There have been many attempts to activate the scalar field, but mostly outside of the methodological protocol of science. Something’s going on, but no one seems to have figured out how it works in terms of real physical laws in the mathematical sense of the term; on the other hand most of the academics deny the existence of scalar waves. Yet a stringent academic supervision, preferably free from preconceptions, it is inevitably necessary. But the fact remains that there is an energy anomaly to be investigated, because all this was not born from someone’s mental delusions, but from the empirical observation of certain phenomenon that occurred during Tesla’s experiments.

It seems that Tesla had noticed that the flow of current in the conductors was not the real cause of certain phenomena that in the course of some of his experiments were manifested as “flares of blue light” a transient character, which ceased as soon as the current began to flow in the lines, and at that time no one seemed really interested to find out why dramatic increases happened in the static electric potential. Tesla, just focusing on the observed anomaly, saw a powerful and unknown form of energy in it that had to be understood scientifically and possibly harnessed. Thoroughly inspired by these anomalies at the end of his life he felt compelled to write books with a more physical than technological interest.

However these texts, although interesting and intellectually stimulating in themselves (especially for a theoretical physicist), had a purely speculative and not quantitative nature as you would have expected from a treatise of theoretical physics. And this major flaw at that time prevented a new, truly revolutionary kind of physics from being established. Probably, if Nikola Tesla had been as fortunate as Albert Einstein in having a mathematician at his side of the calibre of Gregorio Ricci Curbastro, who collaborated with him helping him to turn his ideas into a high-level mathematical language, then maybe now in the sky instead of jet aircraft and rockets we would see “electric propulsion airships ” based on rotating magnetic fields which can manipulate both space and time, as Tesla had previously envisaged. But it will be modern science that confirms or refutes this possibility.

References

1. Laszlo, E. (2004). Science and the Akashic Field: An Integral Theory of Everything. Inner Traditions International.

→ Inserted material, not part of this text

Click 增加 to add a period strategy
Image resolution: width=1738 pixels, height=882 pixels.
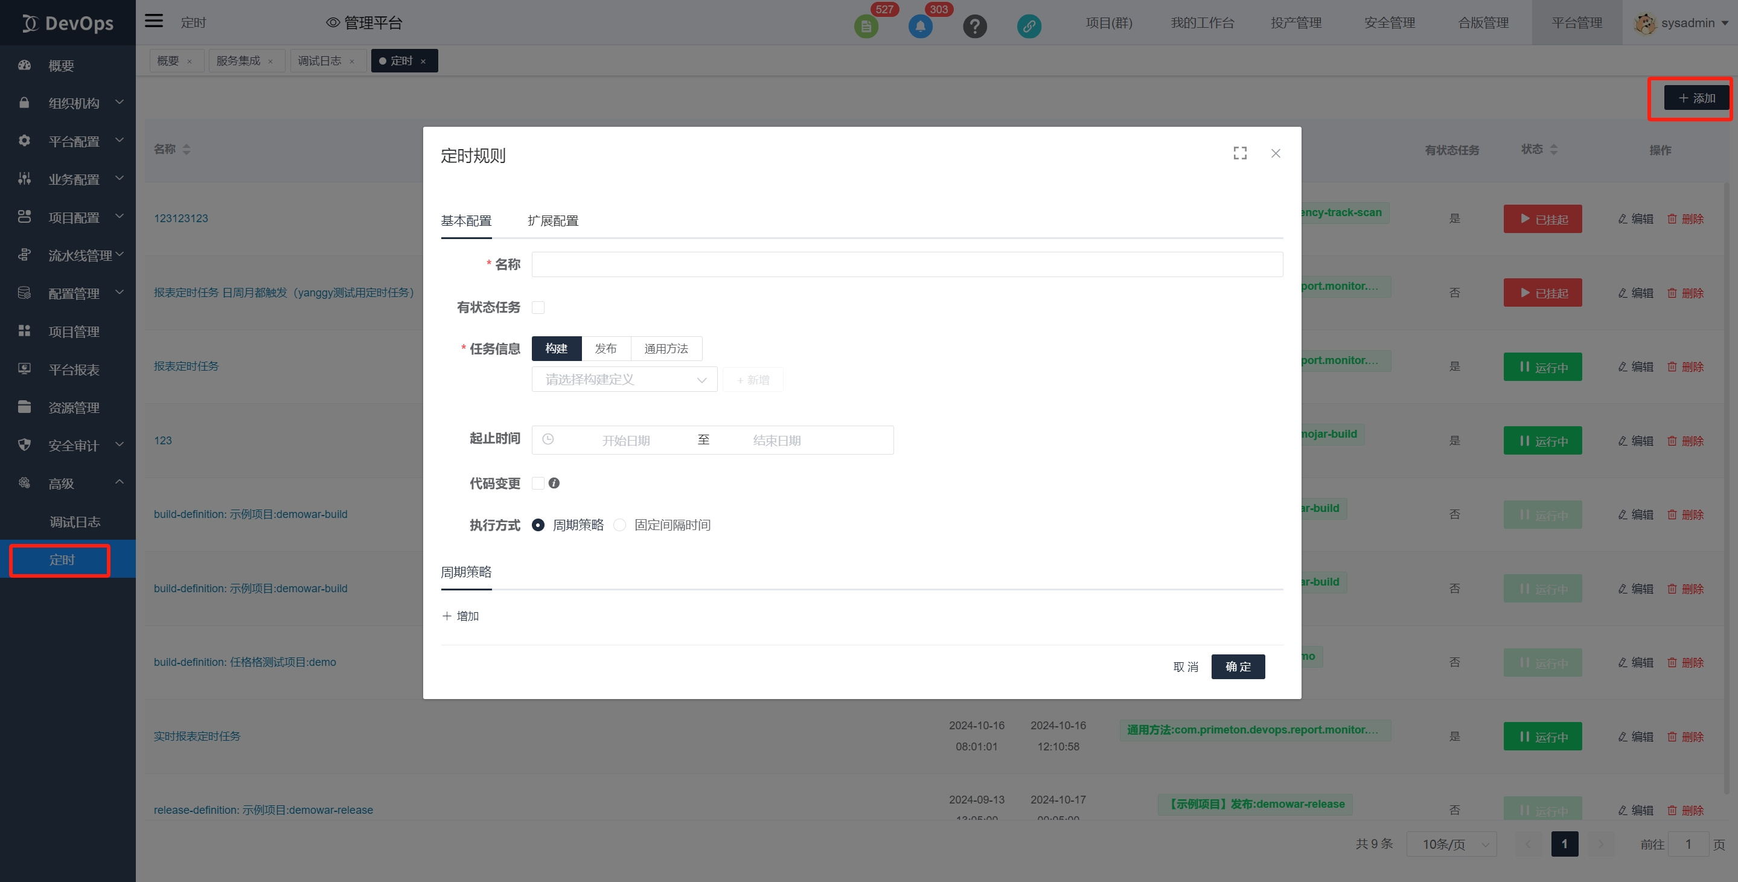461,615
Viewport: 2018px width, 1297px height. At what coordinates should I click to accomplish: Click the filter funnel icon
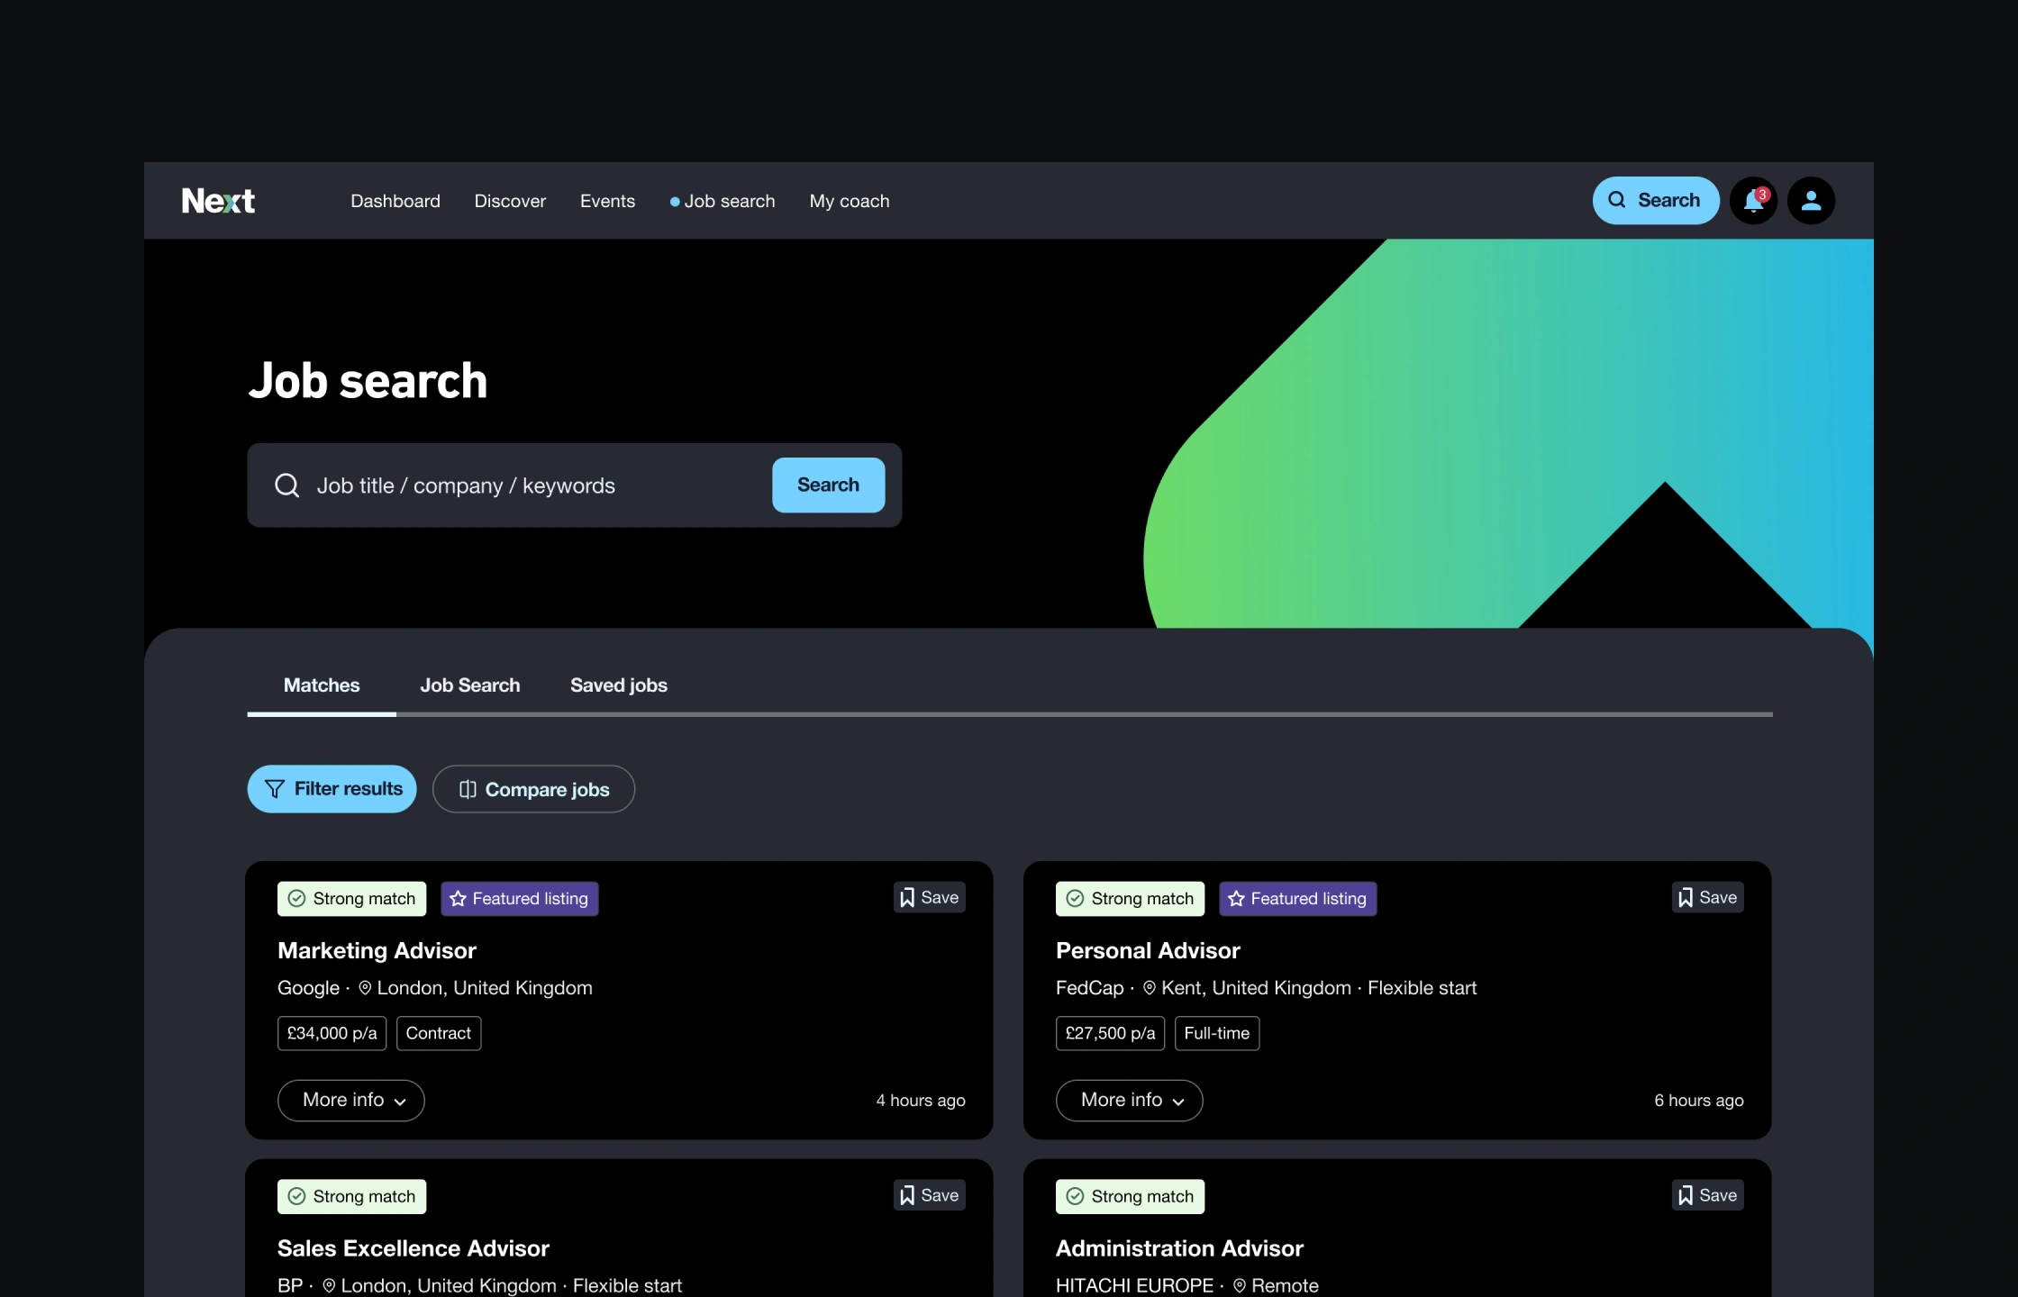click(x=275, y=789)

2. Mc Taggart, L. (2011). The Zero Point Field. Macro Edizioni.

3. Meyl, K. (2001). “Scalar Waves: Theory and Experiments”. Journal of Scientific Exploration, Vol. 15, No. 2, pp. 199-205.

4. Puthoff, H. E .; Little, S. R .; and Ibison, M. (2002). “Engineering the Zero-Point Field and Polarizable Vacuum for Interstellar Flight”. J. British Interplanetary Society 55, pp. 137-144.

5. Teodorani, M. (2007). Entanglement. Macro Edizioni.

6. Teodorani, M. (2011). “Testing Non-Local SETI: https://www.researchgate.net/publication/278409749_Testing_Non-Local_SETI

7. Teodorani, M. (2015). The Hyperspace of Consciousness. Elementa, Sweden.

8. Thaheld, F. (2007). A new empirical approach in the Search for Extraterrestrial Intelligence: Astrobiological Nonlocality at the cosmological level.